Friday, September 23, 2011

Whose Woods These Are


Even after 30 years+,  the red clay soils of VA never were truly in my bones.  This lack of connection to the environment around me was a non-trivial part of what motivated me to move back North.  Last weekend I took a couple of hours to wander through Ravenswood, a Trustees of Reservations site on the North Shore.  This park is a terrific 600 acres of woods heavy on evergreen species, ponds, boulders, brilliant blue sky, and a lovely view of the water off Gloucester harbor.    This topography, this habitat does feel like home to me.  Is it just my imagination?  And if it is, does that matter?  I hope you enjoy these images of my walk.
Inviting, no?

Indian Pipe


The Hermit of Gloucester

Glacial erratics


Vernal pool


Ferns galore

Wednesday, September 14, 2011

Music, sweet music

We devoted a significant amount of our time in Arlington singing, or engaged in activities related to singing.  So it was evident early on once we moved to Swampscott that we had a big gap in our lives without singing.  Fortunately, the Boston area offers plenty of opportunities to sing and we are taking steps to fill that gap with song.
The first thing we did was to attend a couple of summer sings with Chorus Pro Musica, a choral group with a rich performing history in Boston, taking the commuter rail and T to Old South Church.  Even though I’ve sung the Bach Magnificat several times, the Chorus Director Betsy Burleigh pointed out a number of things about the piece that I hadn’t heard before.  The Spring concert is Britten’s War Requiem for which a cast of thousands is needed.  Maybe I’ll have the guts to audition.
The Unitarian Universalist Church of Greater Lynn is right up the street from our house, and is blessed with a terrific music director, FrancesFitch, who teaches at several local universities and is a world renown harpsichordist .  The choir is small, about a dozen singers, but appears really focused on making listenable music.  Trudi and I sang for the first service of the Fall, an outdoor service under a crystal clear late summer sky.
Trudi has joined the Marblehead Little Theatre for its fall performance of the musical Oliver.  She is both excited and relieved that her need to perform on stage has an outlet.  I hope this will be an ongoing opportunity for her, as she sorely misses her beloved Chalice Theatre.
Recently, I joined the Concert Singers of Greater Lynn that rehearses at the UU church, a local group that required no audition.  The group will be offering a Christmas concert of music by John Rutter and Stephen Paulus.  The group does not charge admission to its concerts and apparently makes a lot of its income from fall and spring lobster roll sales.  Now that is my type of fund raiser!   Not to be outdone, Trudi attended an open rehearsal of a chorus based about a half hour from here called Cantemus, and is planning to audition with them. 
What is it about choral singing that has so much appeal for me?  It is a variety of things, including getting a sense of the structure and mechanics of the compositions we sing, and the reward of hearing from others that they enjoyed something I participated in creating.  But most of all, I think it is the feeling of working as a team (albeit at times a large team) to cooperatively produce something beautiful.
We also hope to take advantage of the Boston as a place to hear music performed.  The first week here we drove up to Newburyport to enjoy a sold out solo performance by Leo Kottke at the high school auditorium.  And last week we saw the acclaimed performance of The Gershwins’ Porgy and Bess, a revised production of the original starring Audra McDonald in Cambridge’s A.R.T.  The performance was amazing and I was in tears at several points.

Friday, September 2, 2011

Très Riches Heures of the Family Olivetti

For the last 8 years or so we have been empty nesters with our offspring taking up residence 400 miles distant. We would end up getting together with one or both daughters three, maybe four times in a good year, for a few days, as their busy lives and our permitted. Once we had retired, this paucity of face-to-face contact began to seem more and more absurd, a void that couldn’t be filled by phone, email, Facebook, or Skype.

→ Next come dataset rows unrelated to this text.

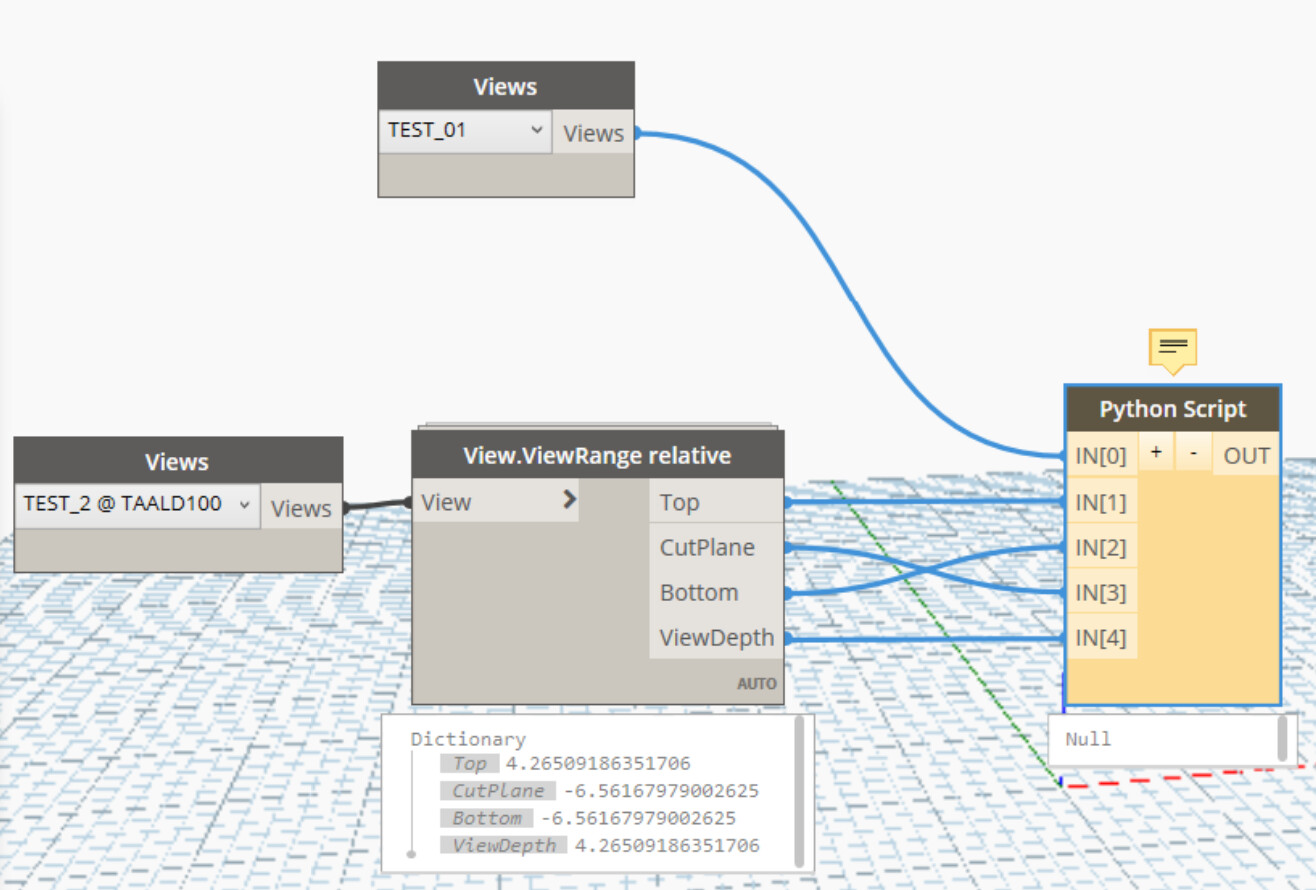Click the IN[0] input port
1316x890 pixels.
click(1102, 455)
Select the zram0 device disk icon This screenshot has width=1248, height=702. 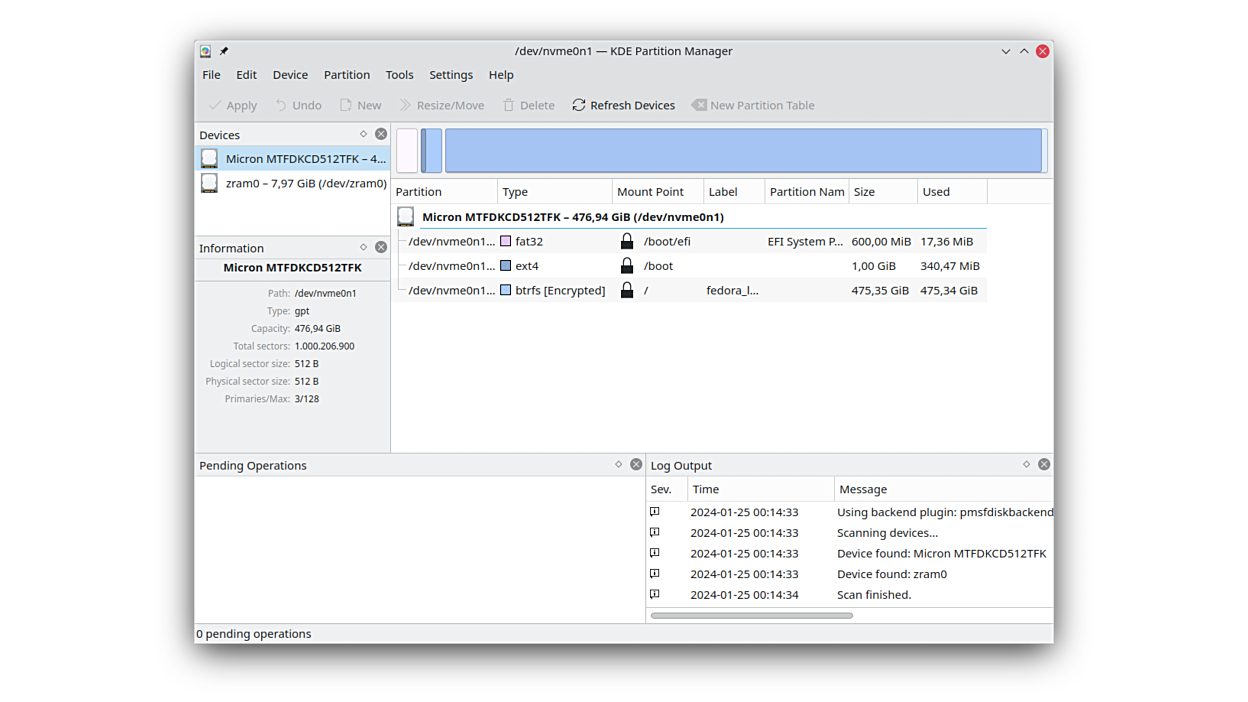[209, 183]
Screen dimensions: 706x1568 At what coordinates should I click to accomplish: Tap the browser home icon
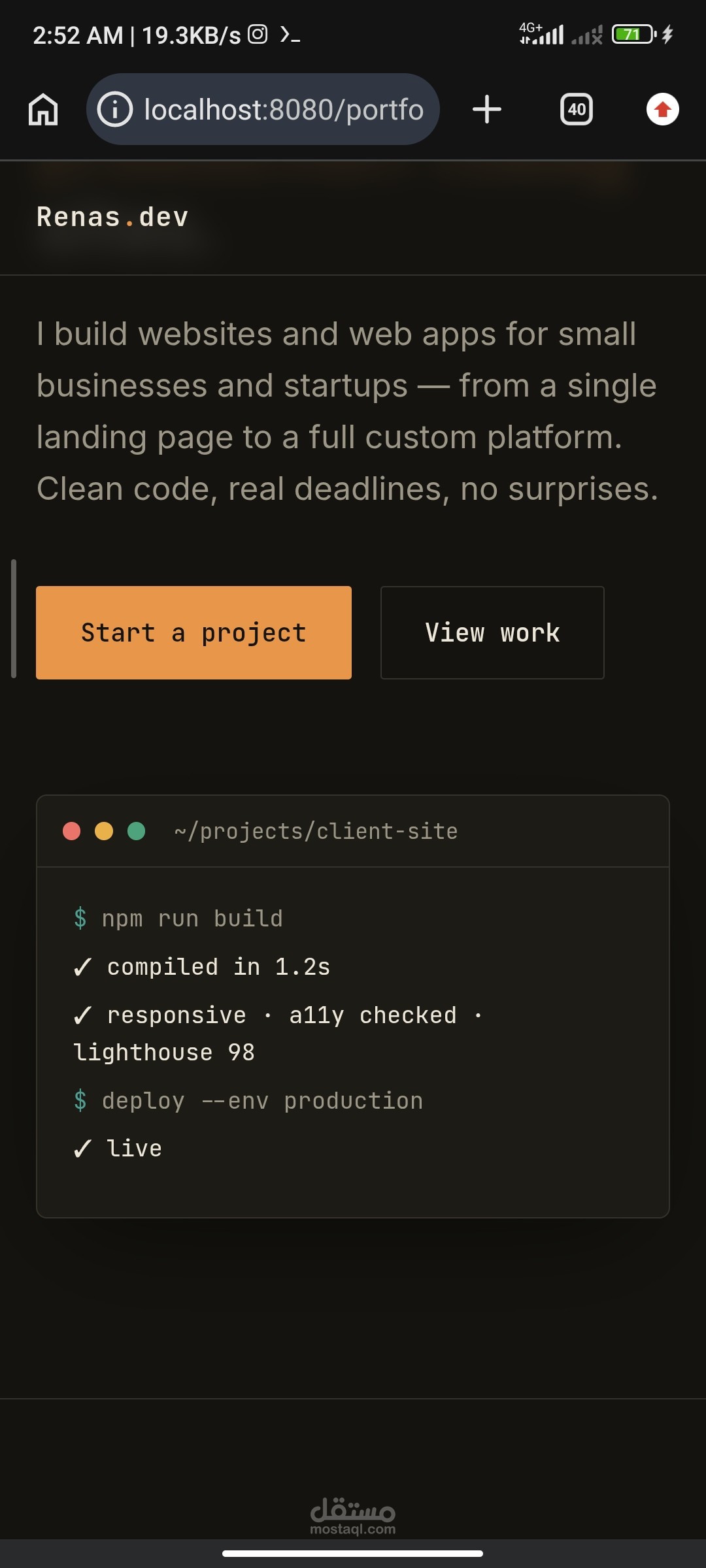point(43,109)
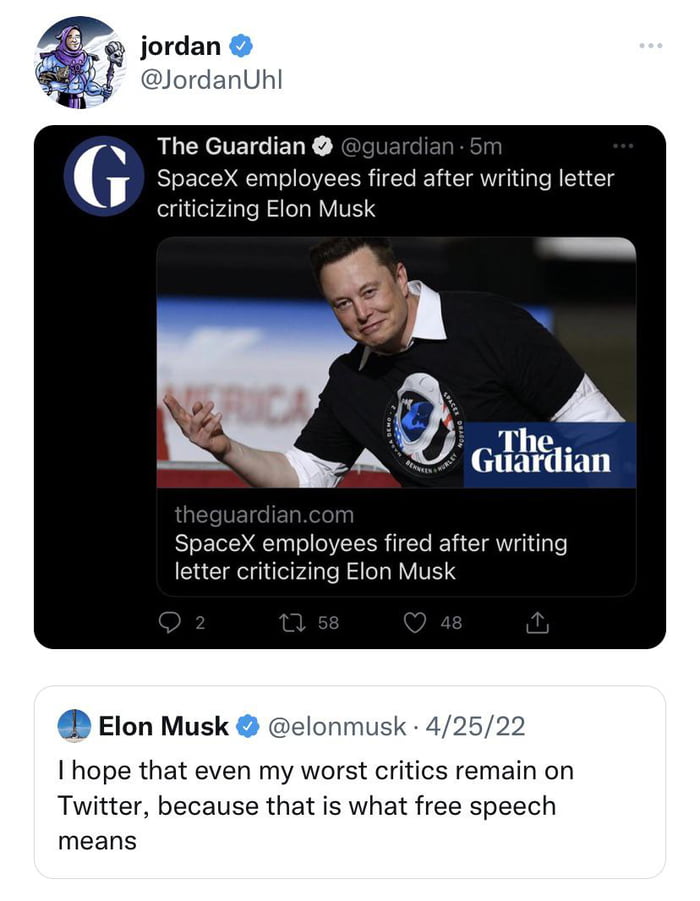This screenshot has width=700, height=901.
Task: Open jordan's profile avatar
Action: tap(80, 62)
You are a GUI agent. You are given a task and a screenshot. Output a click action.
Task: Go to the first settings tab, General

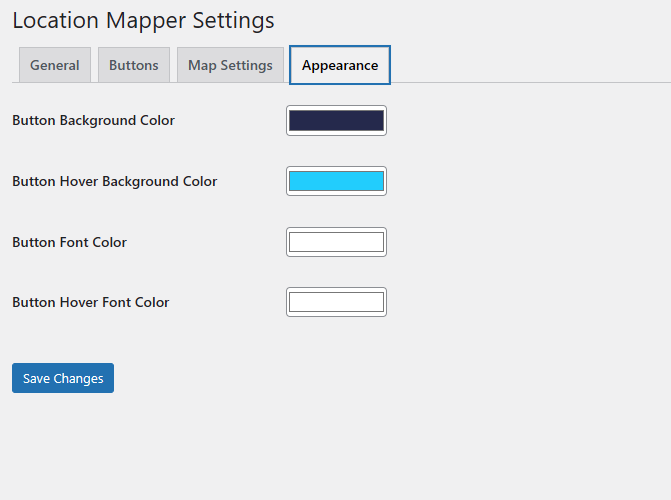(55, 65)
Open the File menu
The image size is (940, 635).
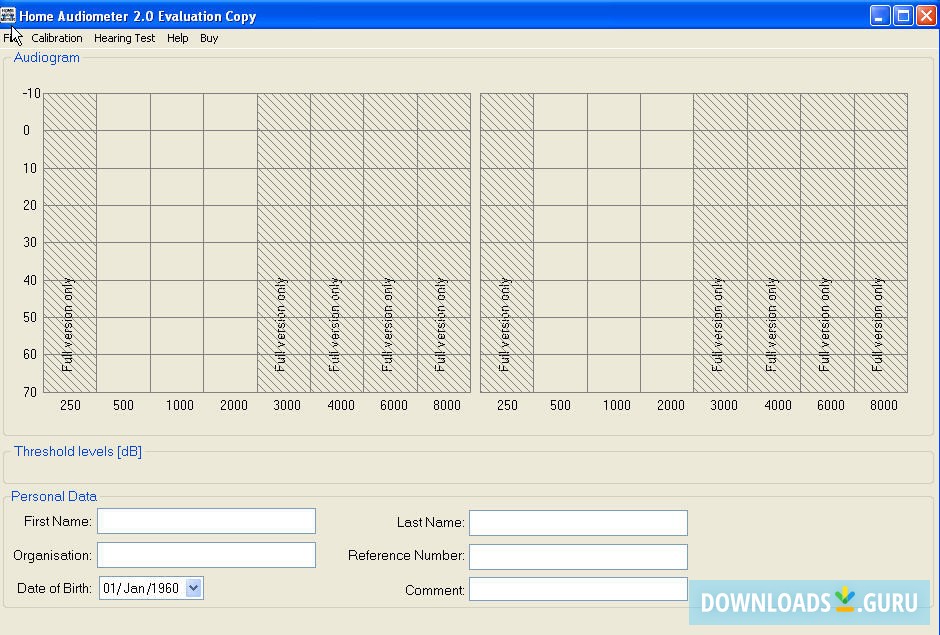[14, 38]
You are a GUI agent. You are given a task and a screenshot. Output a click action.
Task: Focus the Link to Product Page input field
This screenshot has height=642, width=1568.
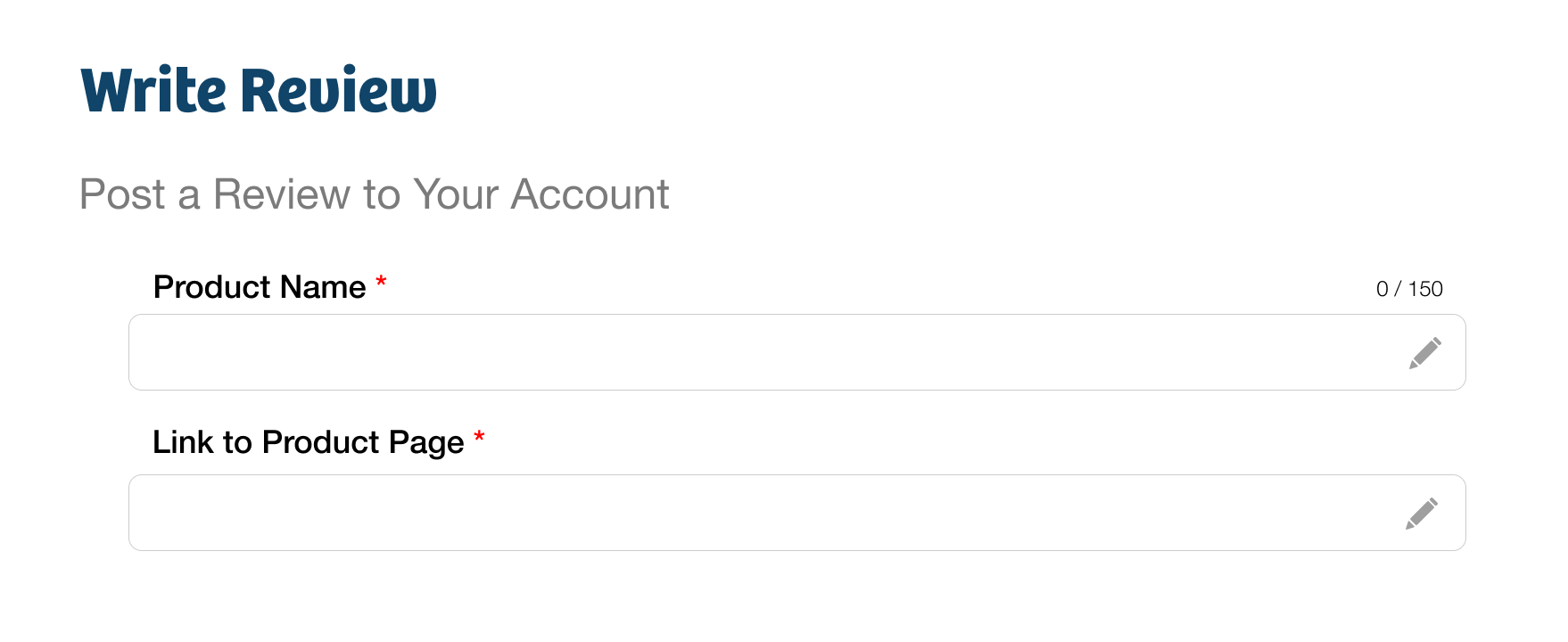(797, 513)
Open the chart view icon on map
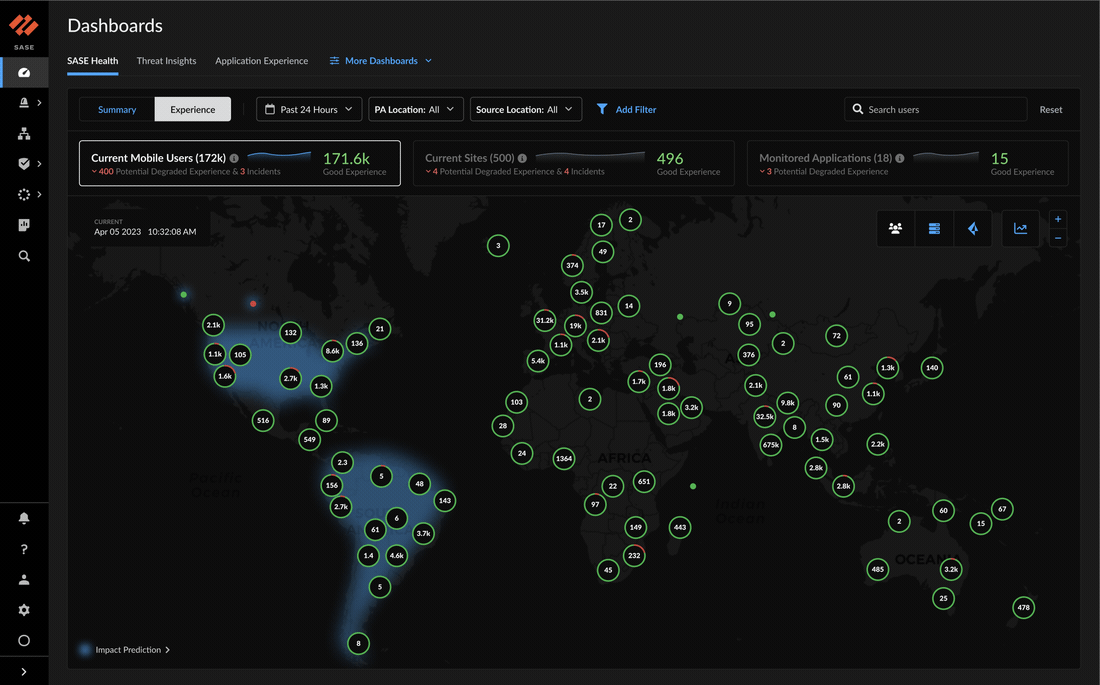 coord(1020,228)

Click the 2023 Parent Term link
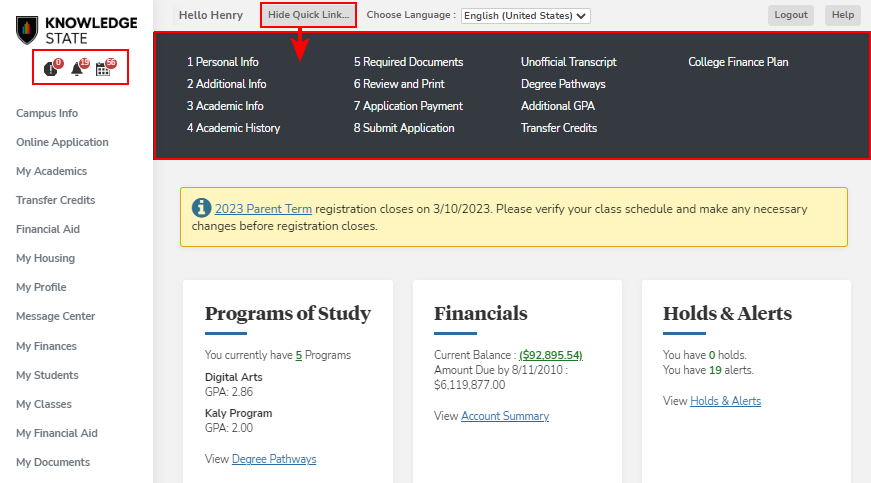click(x=263, y=209)
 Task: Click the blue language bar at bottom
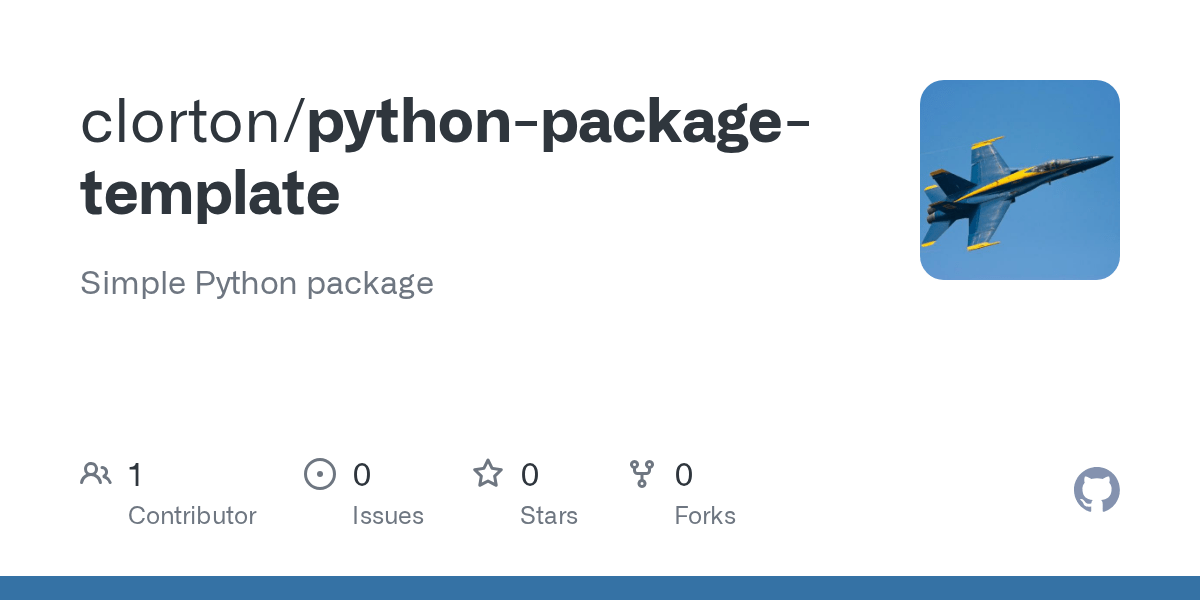[600, 588]
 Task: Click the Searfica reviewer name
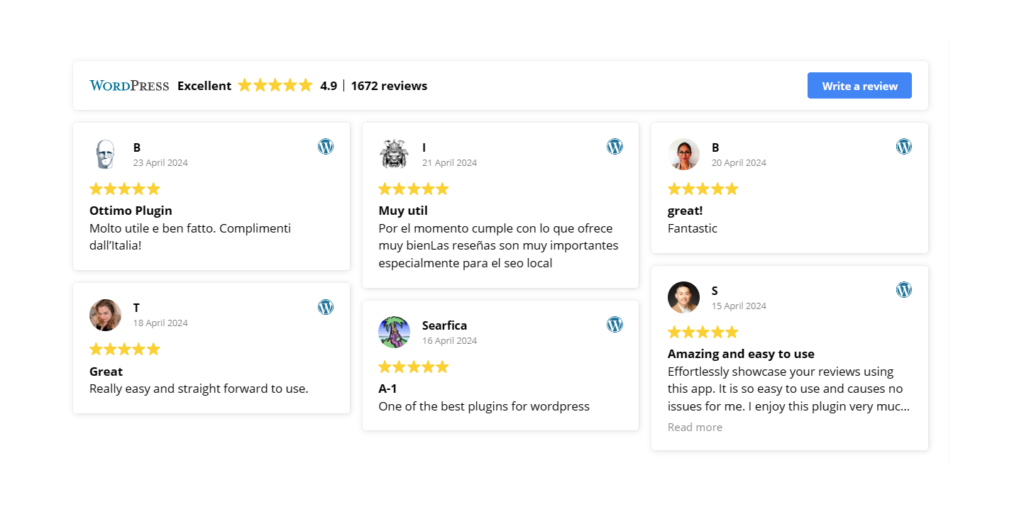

And then with the birth of our first grandchild, the need to establish ourselves as her grandparents added weight to the argument that the little family that is us be closer geographically and temporally. (I realize this last sentence is a more than a bit awkward, but you get the idea).

In my life I have had some strong images of the importance of family. As far back as I can remember, my mother would drive an hour and a half each week to spend the day with her parents. And when my granny got too old to live alone, she moved into a retirement home a few minutes drive away, and Mom would visit her every day without fail. While my father left his homeland as a refugee to come to the US, he spent every vacation he took without exception, back in Italy with family. [Now that I think of it, as I write this posting, Adella and her folks are visiting my Italian cousins, and hiking in the same mountains my Dad did as a young man.]

We have been here about 6 weeks now, and have been together a number of times, both at our home and theirs. We have celebrated two birthdays, tended to Adella’s needs while her folks worked, hung out on the beach with Jolie on her day off, loaned a car in support of a trip to the Newport Folk Festival, and had a three generation hike on Mount Monadnock. Here are a couple of photos from that wonderful hike. Truly very rich hours spent with family.